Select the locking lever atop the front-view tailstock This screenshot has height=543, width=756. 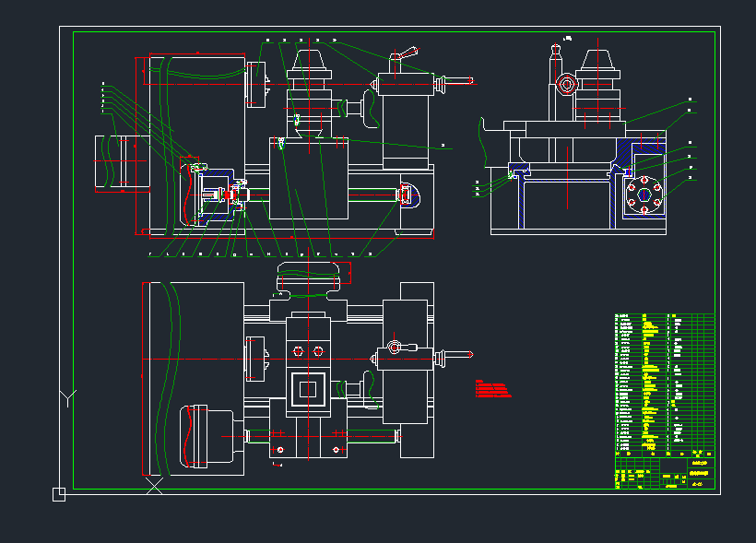tap(404, 57)
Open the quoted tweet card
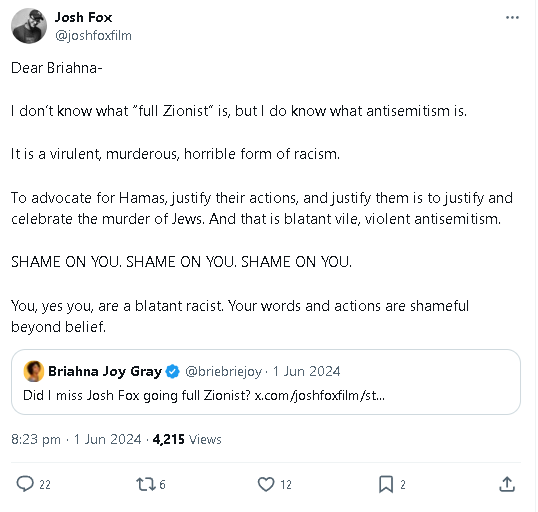538x512 pixels. 266,382
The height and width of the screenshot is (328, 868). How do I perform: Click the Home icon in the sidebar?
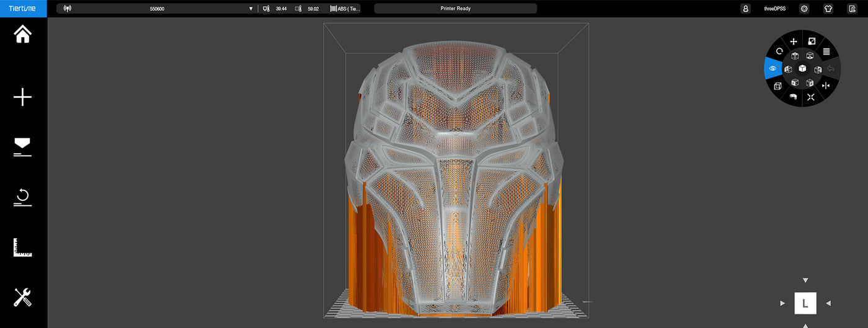(23, 34)
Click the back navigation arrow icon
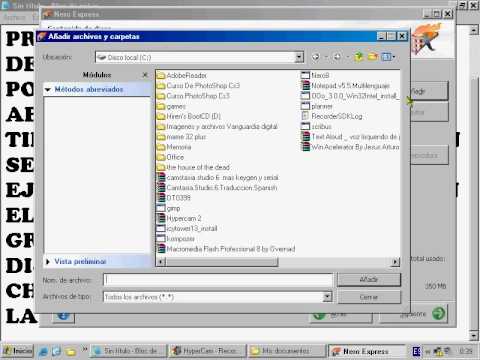 click(315, 57)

Work instruction
Retype, word for word, only the lines from the line with "Open the quoted tweet card" to the final line of the listing above; the pictures do not belong in the copy.

Result
Open the quoted tweet card
538x512 pixels. 266,382
The height and width of the screenshot is (328, 868). How do I perform: Click the Home icon in the sidebar?
(23, 34)
Click the back navigation arrow icon
 click(315, 57)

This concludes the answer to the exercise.